● **DATA FOR THIS TASK**
########
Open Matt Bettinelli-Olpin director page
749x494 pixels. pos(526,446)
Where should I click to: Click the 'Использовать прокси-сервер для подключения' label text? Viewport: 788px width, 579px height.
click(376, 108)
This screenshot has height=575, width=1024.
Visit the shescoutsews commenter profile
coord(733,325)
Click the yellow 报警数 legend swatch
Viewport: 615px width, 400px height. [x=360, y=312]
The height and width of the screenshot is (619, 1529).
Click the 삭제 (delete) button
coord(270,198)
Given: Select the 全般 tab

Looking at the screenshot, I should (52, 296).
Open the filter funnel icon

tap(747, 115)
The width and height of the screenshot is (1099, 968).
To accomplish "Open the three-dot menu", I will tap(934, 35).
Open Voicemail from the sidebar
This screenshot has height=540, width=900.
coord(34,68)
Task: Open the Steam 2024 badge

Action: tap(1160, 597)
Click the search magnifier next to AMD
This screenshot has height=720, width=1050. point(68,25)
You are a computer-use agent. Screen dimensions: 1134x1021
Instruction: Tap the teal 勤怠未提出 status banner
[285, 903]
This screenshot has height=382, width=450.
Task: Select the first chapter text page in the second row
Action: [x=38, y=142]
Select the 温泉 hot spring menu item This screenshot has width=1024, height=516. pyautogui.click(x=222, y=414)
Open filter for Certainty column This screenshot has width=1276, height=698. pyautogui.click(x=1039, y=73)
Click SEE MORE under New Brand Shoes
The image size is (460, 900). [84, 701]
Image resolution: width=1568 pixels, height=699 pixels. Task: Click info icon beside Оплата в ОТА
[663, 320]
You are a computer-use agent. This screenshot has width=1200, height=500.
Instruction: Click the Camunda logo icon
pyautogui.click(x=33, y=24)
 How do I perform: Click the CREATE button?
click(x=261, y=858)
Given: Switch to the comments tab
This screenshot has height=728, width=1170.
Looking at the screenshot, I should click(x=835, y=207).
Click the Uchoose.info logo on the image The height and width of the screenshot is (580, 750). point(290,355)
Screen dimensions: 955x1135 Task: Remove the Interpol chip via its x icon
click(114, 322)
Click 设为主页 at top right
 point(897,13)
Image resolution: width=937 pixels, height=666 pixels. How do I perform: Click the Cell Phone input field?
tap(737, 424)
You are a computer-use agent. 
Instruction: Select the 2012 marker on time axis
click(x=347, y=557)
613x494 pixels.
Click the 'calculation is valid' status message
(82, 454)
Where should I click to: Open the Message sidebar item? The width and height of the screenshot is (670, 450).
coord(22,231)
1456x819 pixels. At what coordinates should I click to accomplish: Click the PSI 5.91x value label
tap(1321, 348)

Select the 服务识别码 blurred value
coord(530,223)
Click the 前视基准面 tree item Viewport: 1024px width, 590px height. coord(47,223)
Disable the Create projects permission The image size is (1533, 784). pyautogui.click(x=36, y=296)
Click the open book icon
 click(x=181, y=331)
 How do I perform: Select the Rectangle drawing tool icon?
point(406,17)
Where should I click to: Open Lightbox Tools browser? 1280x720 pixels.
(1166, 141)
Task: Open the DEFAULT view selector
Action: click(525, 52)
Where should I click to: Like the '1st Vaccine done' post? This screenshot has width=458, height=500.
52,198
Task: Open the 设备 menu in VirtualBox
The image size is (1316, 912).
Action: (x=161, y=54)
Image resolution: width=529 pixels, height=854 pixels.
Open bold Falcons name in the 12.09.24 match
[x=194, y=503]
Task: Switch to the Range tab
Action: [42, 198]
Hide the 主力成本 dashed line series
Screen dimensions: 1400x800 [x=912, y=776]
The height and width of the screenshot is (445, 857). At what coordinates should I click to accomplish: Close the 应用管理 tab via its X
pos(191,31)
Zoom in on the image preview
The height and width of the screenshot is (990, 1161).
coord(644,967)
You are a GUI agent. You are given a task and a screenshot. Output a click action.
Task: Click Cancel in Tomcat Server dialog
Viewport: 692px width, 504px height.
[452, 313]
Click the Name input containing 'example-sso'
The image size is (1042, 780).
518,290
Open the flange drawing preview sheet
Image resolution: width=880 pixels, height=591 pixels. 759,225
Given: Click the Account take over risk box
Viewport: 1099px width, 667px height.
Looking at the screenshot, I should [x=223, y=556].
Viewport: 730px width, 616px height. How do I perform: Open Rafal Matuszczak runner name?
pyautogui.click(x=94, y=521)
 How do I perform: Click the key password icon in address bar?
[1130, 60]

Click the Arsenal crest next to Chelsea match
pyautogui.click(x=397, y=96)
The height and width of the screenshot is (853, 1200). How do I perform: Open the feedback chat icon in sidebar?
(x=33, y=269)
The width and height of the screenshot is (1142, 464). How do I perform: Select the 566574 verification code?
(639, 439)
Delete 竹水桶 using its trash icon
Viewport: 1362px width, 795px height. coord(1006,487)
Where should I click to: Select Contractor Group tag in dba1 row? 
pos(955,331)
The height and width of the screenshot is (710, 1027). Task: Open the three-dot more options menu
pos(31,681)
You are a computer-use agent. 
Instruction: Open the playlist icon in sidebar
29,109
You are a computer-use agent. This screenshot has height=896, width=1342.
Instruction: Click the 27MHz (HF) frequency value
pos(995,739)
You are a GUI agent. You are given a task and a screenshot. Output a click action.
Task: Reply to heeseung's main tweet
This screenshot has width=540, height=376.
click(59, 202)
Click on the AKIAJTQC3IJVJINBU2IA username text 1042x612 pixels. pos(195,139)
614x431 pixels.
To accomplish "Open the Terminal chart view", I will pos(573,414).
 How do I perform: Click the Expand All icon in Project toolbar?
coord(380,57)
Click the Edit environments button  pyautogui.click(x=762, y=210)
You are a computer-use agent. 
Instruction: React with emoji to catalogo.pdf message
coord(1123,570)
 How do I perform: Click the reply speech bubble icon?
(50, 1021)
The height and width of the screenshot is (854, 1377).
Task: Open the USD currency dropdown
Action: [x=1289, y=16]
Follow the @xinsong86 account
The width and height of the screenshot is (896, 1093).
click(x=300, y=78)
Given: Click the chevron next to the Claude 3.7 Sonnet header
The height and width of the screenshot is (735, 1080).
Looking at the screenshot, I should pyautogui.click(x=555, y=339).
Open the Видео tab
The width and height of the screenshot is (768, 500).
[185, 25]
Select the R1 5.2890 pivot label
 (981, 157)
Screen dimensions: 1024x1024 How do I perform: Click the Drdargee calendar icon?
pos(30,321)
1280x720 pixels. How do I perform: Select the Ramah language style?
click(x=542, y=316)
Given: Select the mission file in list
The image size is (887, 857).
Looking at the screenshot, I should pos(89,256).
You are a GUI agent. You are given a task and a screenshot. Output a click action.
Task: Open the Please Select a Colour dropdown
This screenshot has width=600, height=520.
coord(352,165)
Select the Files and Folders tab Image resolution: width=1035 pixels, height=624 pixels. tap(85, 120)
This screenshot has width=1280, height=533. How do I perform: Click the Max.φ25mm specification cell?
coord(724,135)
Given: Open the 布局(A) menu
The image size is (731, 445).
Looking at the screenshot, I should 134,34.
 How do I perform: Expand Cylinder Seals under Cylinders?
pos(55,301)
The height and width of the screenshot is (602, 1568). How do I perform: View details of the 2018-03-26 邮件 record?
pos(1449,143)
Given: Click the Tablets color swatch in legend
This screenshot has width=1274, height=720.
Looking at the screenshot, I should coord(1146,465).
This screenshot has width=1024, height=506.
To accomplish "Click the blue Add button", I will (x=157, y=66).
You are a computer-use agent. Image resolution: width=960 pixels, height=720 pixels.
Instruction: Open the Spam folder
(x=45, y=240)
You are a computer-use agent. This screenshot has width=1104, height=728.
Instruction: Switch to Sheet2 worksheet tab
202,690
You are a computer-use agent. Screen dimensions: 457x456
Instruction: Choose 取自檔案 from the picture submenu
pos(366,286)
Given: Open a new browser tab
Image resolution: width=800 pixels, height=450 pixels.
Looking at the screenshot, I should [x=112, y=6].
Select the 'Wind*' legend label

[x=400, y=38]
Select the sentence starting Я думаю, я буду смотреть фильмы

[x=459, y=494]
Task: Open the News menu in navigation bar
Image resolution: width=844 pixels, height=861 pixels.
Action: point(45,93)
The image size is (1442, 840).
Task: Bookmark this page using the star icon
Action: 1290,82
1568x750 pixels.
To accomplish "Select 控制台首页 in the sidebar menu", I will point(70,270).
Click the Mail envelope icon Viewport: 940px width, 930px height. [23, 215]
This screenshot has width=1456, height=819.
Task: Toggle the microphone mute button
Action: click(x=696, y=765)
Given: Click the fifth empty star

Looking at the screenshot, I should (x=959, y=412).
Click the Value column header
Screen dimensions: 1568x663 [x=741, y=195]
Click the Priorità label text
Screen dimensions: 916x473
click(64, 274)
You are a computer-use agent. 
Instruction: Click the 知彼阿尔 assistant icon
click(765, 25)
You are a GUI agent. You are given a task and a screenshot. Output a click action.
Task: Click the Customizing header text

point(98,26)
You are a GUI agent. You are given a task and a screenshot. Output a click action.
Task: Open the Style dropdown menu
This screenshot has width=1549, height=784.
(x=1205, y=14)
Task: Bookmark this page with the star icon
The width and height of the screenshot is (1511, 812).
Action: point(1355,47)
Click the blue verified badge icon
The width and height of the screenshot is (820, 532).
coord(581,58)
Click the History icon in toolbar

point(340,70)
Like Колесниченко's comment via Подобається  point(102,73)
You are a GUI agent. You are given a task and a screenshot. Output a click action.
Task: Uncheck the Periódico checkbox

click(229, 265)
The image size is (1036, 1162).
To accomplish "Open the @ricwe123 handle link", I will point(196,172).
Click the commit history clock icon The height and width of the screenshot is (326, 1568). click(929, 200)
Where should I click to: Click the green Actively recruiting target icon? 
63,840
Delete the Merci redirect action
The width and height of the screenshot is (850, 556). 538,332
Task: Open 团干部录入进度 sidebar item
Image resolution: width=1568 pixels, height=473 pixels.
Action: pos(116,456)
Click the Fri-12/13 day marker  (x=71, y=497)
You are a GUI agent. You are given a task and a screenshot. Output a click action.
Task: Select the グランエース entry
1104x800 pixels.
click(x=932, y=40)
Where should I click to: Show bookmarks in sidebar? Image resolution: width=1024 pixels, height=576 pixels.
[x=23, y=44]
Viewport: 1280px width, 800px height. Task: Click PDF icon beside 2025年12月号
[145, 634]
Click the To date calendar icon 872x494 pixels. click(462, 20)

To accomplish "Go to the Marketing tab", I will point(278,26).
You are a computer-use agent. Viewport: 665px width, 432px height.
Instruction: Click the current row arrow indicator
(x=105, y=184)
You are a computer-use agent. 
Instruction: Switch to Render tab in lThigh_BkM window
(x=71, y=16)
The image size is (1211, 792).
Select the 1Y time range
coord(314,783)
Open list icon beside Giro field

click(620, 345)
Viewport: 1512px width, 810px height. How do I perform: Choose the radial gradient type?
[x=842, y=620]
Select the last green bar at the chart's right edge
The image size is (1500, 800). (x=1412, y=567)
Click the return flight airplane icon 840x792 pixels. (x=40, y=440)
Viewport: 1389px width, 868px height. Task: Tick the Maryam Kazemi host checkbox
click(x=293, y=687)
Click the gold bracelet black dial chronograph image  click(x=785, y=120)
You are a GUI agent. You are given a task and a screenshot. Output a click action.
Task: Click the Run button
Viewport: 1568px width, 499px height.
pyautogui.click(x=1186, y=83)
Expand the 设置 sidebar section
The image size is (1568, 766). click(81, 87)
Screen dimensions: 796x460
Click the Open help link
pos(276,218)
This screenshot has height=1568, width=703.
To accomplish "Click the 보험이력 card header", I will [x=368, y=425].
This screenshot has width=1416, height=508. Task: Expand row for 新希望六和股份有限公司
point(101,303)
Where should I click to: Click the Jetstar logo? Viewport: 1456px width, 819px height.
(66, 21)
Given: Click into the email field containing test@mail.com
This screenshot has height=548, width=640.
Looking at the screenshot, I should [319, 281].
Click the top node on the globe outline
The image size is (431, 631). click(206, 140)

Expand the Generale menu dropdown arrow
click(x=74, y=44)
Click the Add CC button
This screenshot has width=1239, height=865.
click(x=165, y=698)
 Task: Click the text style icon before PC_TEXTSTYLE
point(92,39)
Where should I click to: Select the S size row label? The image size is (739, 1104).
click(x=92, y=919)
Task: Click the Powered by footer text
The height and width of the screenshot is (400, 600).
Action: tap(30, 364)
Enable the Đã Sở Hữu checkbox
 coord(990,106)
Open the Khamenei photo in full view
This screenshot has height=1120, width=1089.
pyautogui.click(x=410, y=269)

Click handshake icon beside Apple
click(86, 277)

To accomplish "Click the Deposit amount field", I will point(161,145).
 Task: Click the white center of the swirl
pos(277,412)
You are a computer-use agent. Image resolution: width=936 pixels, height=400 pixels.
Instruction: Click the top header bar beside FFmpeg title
########
Retype, exactly and in full, the lines above from the one containing "Task: Uncheck the Periódico checkbox" through the one containing "Click the Fri-12/13".

Task: Uncheck the Periódico checkbox

click(229, 265)
The image size is (1036, 1162).
To accomplish "Open the @ricwe123 handle link", I will point(196,172).
Click the commit history clock icon The height and width of the screenshot is (326, 1568). click(929, 200)
Where should I click to: Click the green Actively recruiting target icon? 
63,840
Delete the Merci redirect action
The width and height of the screenshot is (850, 556). 538,332
Task: Open 团干部录入进度 sidebar item
Image resolution: width=1568 pixels, height=473 pixels.
Action: pos(116,456)
Click the Fri-12/13 day marker  (x=71, y=497)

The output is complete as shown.